* [What you need to do] Which lines of the entries below run from the one holding "Piezoelectric Transducer without" to the one holding "[Search…] (843, 83)", inclusive? Set down exactly those lines and no others.
Dataset records START
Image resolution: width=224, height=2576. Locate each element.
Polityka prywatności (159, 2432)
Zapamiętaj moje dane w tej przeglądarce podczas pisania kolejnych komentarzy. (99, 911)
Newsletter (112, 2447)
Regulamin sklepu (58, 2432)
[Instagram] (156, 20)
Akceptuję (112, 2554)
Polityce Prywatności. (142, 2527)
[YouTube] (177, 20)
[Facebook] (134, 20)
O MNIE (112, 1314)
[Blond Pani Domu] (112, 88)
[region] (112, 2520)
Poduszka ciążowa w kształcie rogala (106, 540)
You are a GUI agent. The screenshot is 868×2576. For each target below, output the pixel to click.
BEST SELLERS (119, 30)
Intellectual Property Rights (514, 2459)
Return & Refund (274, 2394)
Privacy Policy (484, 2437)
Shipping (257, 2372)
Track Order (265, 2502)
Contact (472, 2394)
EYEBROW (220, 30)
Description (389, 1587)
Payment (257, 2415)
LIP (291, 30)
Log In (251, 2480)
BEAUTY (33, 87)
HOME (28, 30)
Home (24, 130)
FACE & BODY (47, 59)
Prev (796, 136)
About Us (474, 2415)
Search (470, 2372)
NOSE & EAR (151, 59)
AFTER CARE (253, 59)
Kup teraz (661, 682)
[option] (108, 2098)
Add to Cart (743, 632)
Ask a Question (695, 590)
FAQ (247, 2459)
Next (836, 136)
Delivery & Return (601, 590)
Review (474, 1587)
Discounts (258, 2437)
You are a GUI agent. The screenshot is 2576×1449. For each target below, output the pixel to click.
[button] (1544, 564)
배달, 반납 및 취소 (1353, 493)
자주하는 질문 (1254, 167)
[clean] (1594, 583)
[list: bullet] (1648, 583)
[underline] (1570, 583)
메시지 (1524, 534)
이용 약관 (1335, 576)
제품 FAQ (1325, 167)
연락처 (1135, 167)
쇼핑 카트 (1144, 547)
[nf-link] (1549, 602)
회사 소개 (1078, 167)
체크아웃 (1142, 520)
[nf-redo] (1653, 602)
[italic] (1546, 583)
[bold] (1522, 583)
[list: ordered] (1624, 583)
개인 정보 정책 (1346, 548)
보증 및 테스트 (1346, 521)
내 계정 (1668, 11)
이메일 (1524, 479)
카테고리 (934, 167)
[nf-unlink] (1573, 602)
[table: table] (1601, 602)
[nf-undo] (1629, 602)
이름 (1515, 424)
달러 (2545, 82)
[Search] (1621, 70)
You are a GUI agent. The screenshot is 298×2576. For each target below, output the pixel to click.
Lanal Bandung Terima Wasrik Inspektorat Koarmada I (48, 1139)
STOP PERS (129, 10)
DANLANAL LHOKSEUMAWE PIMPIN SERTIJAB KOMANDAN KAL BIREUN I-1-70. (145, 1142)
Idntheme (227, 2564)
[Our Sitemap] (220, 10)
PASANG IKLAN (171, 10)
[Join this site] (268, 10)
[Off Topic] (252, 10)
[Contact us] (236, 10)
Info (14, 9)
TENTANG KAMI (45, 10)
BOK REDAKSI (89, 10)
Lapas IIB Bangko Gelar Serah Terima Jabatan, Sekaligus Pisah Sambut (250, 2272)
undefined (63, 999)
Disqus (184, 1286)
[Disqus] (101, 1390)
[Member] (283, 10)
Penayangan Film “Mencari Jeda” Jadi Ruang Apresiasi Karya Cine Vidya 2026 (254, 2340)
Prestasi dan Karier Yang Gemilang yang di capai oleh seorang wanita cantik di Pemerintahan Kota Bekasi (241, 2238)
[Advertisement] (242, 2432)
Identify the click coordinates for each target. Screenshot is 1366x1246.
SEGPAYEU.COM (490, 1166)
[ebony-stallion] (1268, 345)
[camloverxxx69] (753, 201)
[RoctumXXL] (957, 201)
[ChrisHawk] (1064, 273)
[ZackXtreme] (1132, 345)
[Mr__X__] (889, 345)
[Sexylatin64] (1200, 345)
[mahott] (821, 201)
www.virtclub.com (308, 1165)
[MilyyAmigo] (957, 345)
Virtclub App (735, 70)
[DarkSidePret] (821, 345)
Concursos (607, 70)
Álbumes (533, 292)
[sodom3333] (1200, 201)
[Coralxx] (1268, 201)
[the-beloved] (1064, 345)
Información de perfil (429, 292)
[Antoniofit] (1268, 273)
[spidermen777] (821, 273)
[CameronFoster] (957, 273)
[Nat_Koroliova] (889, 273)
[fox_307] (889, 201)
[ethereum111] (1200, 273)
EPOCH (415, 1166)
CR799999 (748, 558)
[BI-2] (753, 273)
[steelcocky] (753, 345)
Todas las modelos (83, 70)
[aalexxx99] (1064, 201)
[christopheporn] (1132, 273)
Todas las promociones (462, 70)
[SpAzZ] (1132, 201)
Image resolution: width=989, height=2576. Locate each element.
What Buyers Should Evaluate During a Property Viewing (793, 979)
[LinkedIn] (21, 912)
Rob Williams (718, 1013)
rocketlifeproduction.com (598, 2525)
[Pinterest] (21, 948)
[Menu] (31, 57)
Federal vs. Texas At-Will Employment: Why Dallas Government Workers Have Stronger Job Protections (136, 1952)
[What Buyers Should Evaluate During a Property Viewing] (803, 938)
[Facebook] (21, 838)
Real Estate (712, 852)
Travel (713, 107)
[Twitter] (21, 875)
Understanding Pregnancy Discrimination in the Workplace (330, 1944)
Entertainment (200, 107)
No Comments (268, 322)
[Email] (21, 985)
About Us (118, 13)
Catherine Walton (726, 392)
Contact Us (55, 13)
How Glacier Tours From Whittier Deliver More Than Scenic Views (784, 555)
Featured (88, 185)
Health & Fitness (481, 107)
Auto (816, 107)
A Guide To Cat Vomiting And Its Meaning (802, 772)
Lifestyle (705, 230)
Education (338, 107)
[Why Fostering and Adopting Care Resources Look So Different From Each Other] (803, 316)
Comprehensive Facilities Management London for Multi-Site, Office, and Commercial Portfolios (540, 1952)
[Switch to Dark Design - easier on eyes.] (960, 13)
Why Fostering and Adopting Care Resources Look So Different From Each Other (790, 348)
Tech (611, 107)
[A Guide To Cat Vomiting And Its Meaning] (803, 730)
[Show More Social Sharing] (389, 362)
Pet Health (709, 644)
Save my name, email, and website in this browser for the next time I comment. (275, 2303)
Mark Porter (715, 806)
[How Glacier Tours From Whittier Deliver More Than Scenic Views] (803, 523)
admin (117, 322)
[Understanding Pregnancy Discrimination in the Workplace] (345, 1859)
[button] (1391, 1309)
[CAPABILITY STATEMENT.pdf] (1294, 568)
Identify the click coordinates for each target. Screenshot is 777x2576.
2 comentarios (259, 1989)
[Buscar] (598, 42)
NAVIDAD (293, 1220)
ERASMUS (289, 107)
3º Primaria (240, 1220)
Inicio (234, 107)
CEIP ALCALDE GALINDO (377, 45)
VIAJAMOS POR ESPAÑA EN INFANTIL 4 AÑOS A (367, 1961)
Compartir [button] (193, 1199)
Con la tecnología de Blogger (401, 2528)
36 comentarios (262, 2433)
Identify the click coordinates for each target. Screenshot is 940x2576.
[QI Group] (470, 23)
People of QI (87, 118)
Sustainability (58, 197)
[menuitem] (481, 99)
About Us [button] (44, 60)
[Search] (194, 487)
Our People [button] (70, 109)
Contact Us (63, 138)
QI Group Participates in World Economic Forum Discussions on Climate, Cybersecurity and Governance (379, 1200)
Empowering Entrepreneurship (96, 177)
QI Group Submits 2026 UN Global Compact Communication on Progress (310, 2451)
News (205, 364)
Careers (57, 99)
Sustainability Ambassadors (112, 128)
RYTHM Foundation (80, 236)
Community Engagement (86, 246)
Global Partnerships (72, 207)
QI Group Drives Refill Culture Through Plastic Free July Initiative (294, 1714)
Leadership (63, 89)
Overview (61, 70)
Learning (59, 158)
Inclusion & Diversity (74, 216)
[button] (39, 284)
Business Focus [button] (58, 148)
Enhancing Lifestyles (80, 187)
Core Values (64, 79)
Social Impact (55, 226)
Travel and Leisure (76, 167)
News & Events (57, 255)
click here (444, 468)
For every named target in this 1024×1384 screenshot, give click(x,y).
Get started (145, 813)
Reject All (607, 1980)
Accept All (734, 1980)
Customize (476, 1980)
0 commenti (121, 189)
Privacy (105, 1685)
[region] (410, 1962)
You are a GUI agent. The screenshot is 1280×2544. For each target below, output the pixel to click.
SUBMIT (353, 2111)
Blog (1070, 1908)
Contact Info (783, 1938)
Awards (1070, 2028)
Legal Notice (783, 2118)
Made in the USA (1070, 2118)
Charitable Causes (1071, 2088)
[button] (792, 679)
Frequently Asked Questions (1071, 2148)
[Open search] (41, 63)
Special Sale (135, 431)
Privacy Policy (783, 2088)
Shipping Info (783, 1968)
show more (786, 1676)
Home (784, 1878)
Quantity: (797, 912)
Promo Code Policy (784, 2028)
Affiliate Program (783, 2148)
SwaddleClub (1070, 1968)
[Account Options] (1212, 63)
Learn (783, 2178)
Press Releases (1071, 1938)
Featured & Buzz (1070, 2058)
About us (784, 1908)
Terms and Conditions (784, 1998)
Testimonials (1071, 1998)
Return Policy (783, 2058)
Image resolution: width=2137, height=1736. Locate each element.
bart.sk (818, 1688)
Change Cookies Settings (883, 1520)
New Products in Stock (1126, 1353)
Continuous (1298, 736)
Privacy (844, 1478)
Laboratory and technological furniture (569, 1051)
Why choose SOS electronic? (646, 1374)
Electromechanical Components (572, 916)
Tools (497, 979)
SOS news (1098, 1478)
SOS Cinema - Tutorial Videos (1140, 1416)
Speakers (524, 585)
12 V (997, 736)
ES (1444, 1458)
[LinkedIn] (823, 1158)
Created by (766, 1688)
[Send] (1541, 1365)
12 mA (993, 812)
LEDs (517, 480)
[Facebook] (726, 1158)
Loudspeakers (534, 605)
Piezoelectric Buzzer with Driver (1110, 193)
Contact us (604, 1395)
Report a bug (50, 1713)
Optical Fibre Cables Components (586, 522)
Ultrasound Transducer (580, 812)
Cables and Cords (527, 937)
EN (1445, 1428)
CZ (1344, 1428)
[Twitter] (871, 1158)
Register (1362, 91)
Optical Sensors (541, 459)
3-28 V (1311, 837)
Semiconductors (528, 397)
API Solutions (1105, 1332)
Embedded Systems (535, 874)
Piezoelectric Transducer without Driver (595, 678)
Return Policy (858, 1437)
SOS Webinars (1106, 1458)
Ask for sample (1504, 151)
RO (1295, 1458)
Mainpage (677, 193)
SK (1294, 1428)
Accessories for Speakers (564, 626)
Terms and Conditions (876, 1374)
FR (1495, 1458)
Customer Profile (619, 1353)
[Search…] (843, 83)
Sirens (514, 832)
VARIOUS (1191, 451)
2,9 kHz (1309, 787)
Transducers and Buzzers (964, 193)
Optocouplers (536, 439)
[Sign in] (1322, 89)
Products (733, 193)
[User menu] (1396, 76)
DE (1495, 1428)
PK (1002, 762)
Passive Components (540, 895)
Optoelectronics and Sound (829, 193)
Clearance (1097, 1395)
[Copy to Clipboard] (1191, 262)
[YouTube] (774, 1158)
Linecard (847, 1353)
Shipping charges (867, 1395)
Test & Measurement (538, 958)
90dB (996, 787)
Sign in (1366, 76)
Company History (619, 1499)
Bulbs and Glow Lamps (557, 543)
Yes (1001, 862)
Dataset records END
* [Response to this task]
Piezoelectric Transducer without Driver (595, 678)
Return Policy (858, 1437)
SOS Webinars (1106, 1458)
Ask for sample (1504, 151)
RO (1295, 1458)
Mainpage (677, 193)
SK (1294, 1428)
Accessories for Speakers (564, 626)
Terms and Conditions (876, 1374)
FR (1495, 1458)
Customer Profile (619, 1353)
[Search…] (843, 83)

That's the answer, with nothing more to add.